Sender: Smith, Ed [address redacted]@sequoiavote.com
To: firstname.lastname@example.org, email@example.com
Subject: Sequoia Advantage voting machines from New Jersey
Date: Fri, Mar 14, 2008 at 6:16 PM
Dear Professors Felten and Appel:
As you have likely read in the news media, certain New Jersey election officials have stated that they plan to send to you one or more Sequoia Advantage voting machines for analysis. I want to make you aware that if the County does so, it violates their established Sequoia licensing Agreement for use of the voting system. Sequoia has also retained counsel to stop any infringement of our intellectual properties, including any non-compliant analysis. We will also take appropriate steps to protect against any publication of Sequoia software, its behavior, reports regarding same or any other infringement of our intellectual property.
Very truly yours,
Sequoia Voting Systems
Let me translate this: If you attempt to analyze or audit our machines outside of a testing framework we approve, we will sue somebody. If you publish the results of any such analysis or audit so that the voters can learn how horrible our machines are, we will sue somebody.

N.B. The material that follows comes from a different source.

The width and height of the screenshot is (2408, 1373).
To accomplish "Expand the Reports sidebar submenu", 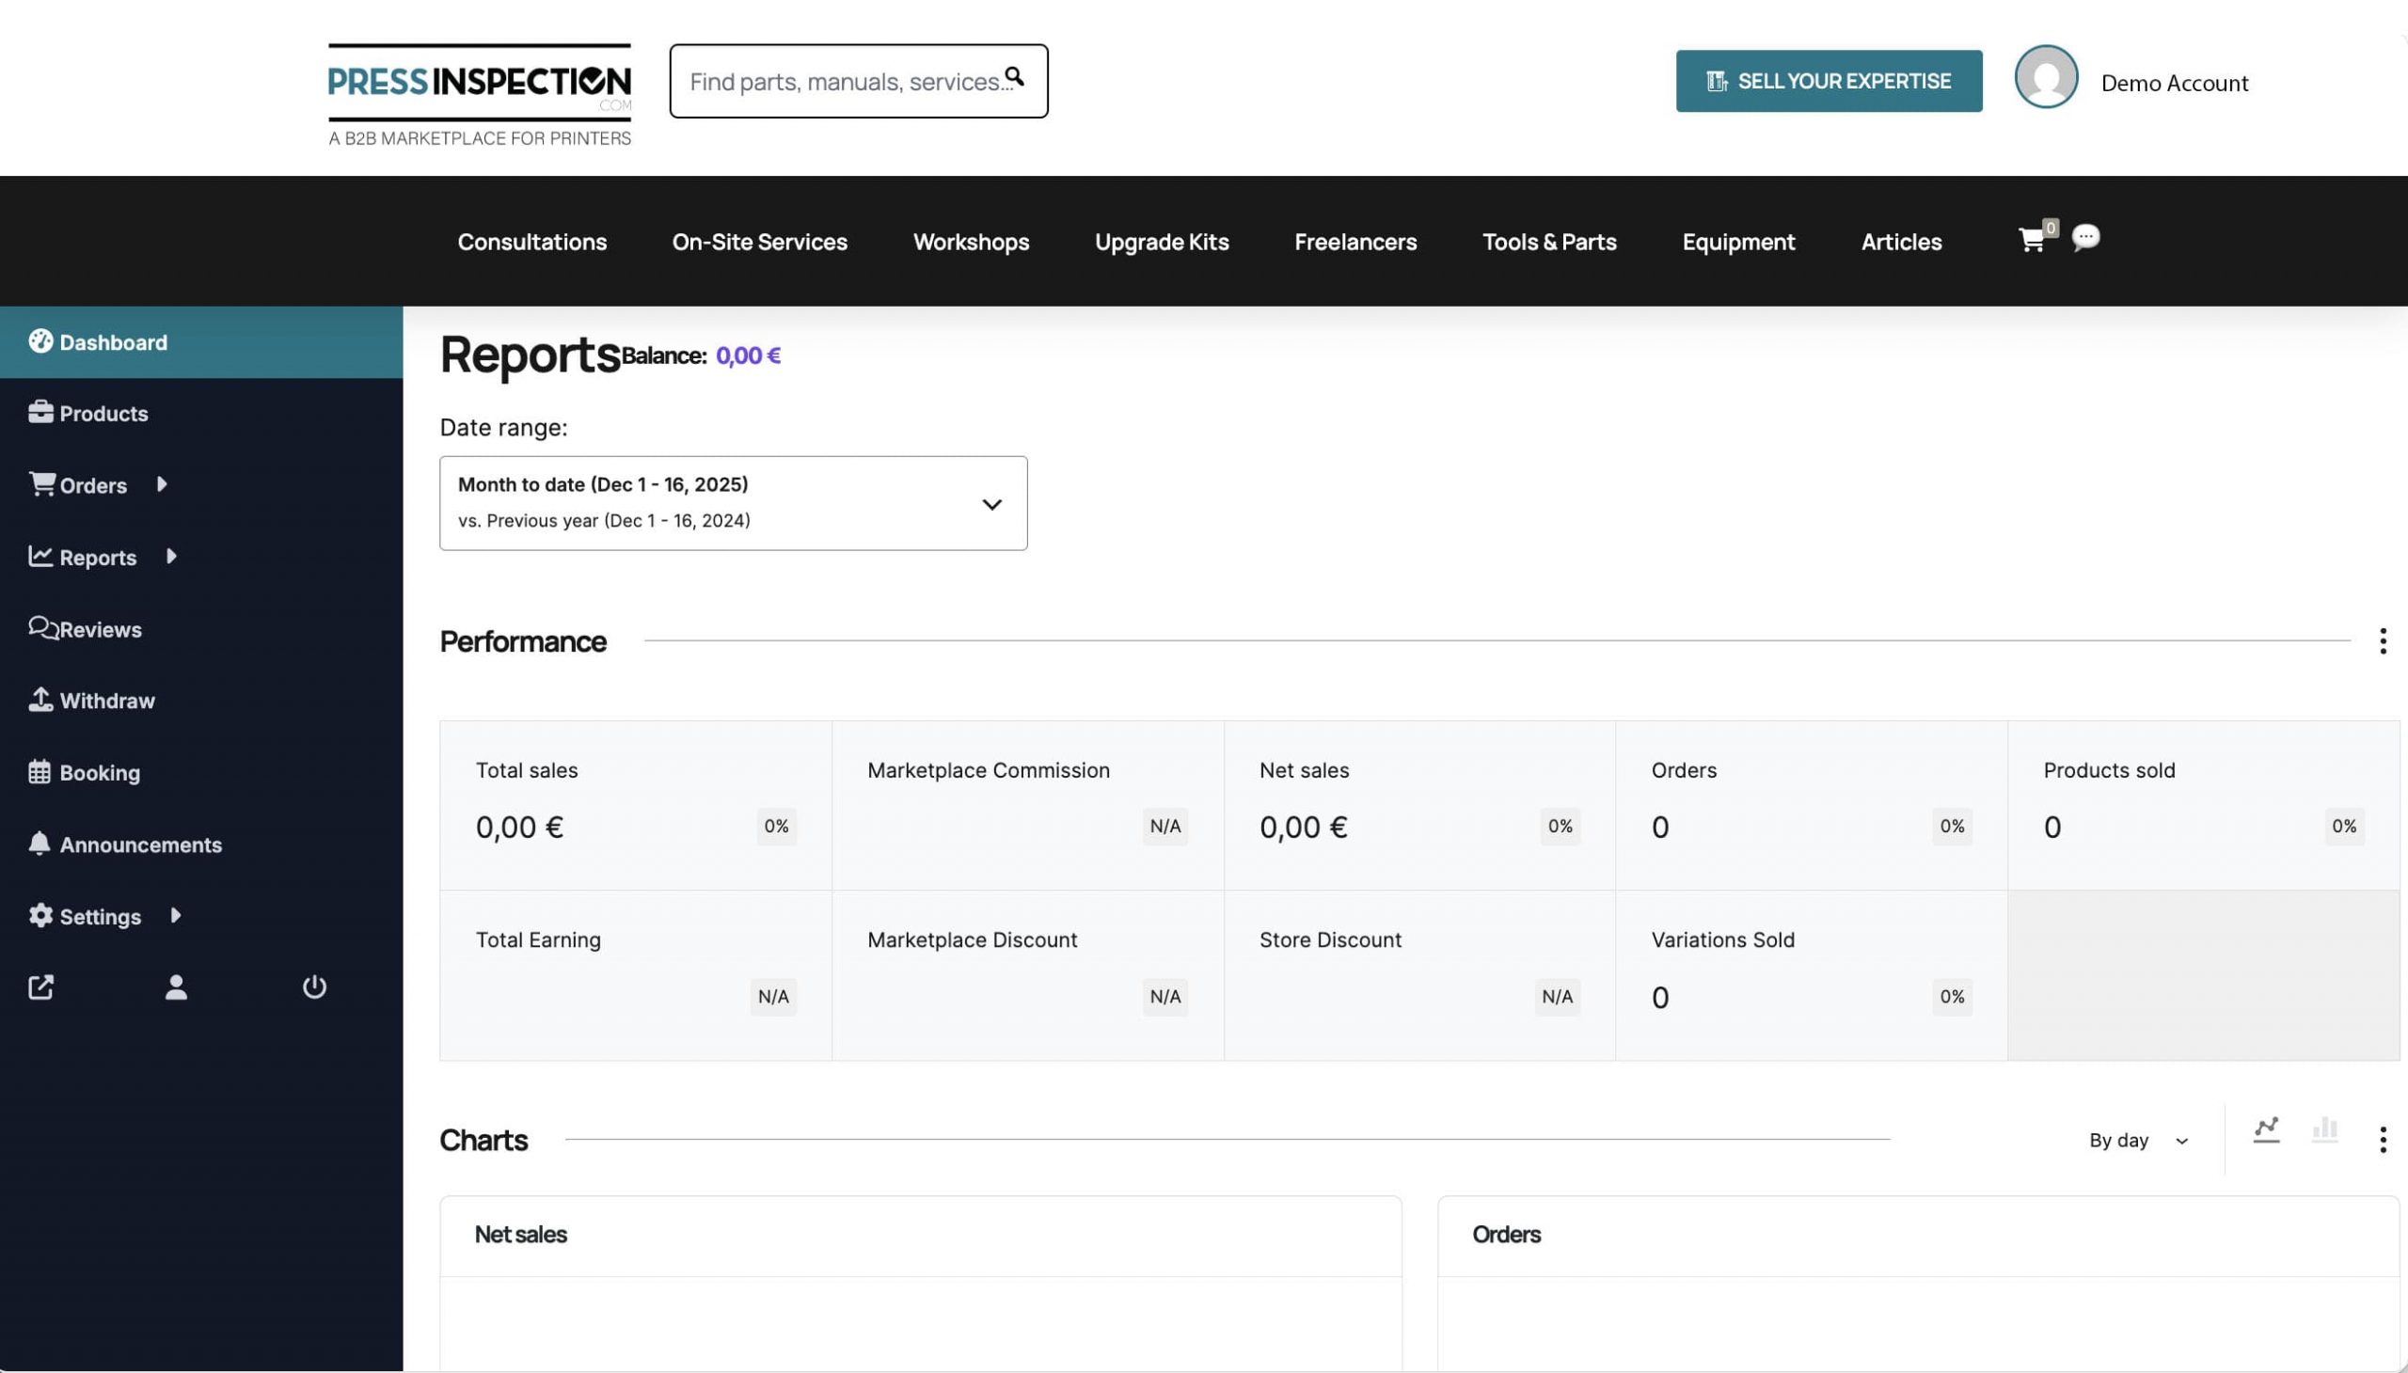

I only hope that *one* (oh, lord, just *ONE*) of the voting districts that purchased a block of these machines was smart enough to buy them without having anyone in authority sign one of these stupid agreements. Please, let one of these county voting authorities have sent back their legal agreement with a rider expressly detailing the county’s right to audit these machines. Somewhere, some voting official have the gumption to file suit against their e-voting machine vendor for gross negligence and incompetence.